Hard to say; obviously depends on context, and I understand as his mother you would be upset. It _seems_ harsh, especially considering ADHD. Remember, they're not enemies. Listen to them. If you think it is harsh, say so and why.

I don't think schools should have a tariff system.


----------



## SLK (Jan 20, 2012)

madzone said:


> The head isn't going to be happy. He knows I can't stand him and he also knows I can run rings round him in an argument (if I manage not to lose my temper first ) They make all this npise about being a modern school but they're still stcuk in the fucking dark ages when it comes to stuff like this.

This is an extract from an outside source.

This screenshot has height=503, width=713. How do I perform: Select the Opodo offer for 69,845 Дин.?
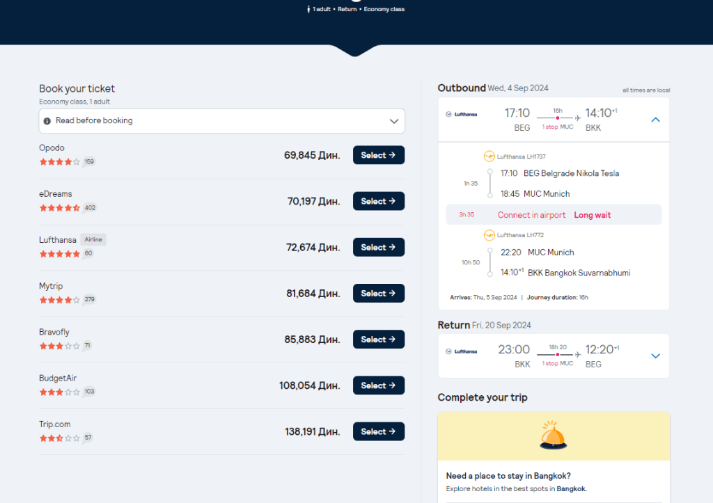click(378, 155)
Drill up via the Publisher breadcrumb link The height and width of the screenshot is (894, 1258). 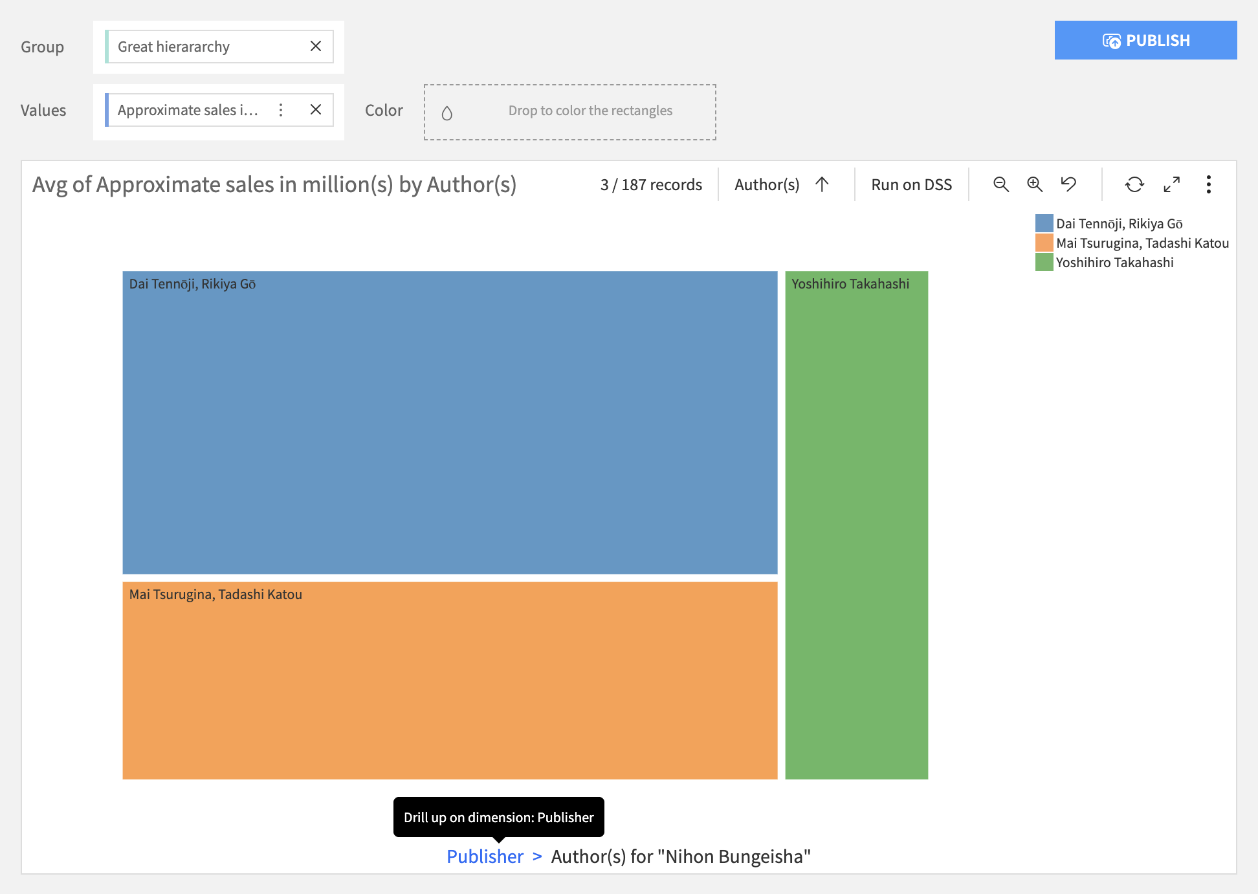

With respect, I do think that this might be a part of the problem. And I mean you perceiving that as much as anything.


----------



## lizzieloo (Jan 20, 2012)




----------



## sheothebudworths (Jan 20, 2012)

With respect to yourself, SLK, this problem is older than this thread itself, let alone the posts you've quoted (read on?)....and madz _has_ listened _and_ spoken to them _and_ tried to find workable solutions each time....and it's gone beyond resolving this within that school now....but ultimately, this has been a clear case of the school failing to work consistently to support one of their pupils (alongside a willing, committed, involved parent)....and that is all.


----------



## madzone (Jan 21, 2012)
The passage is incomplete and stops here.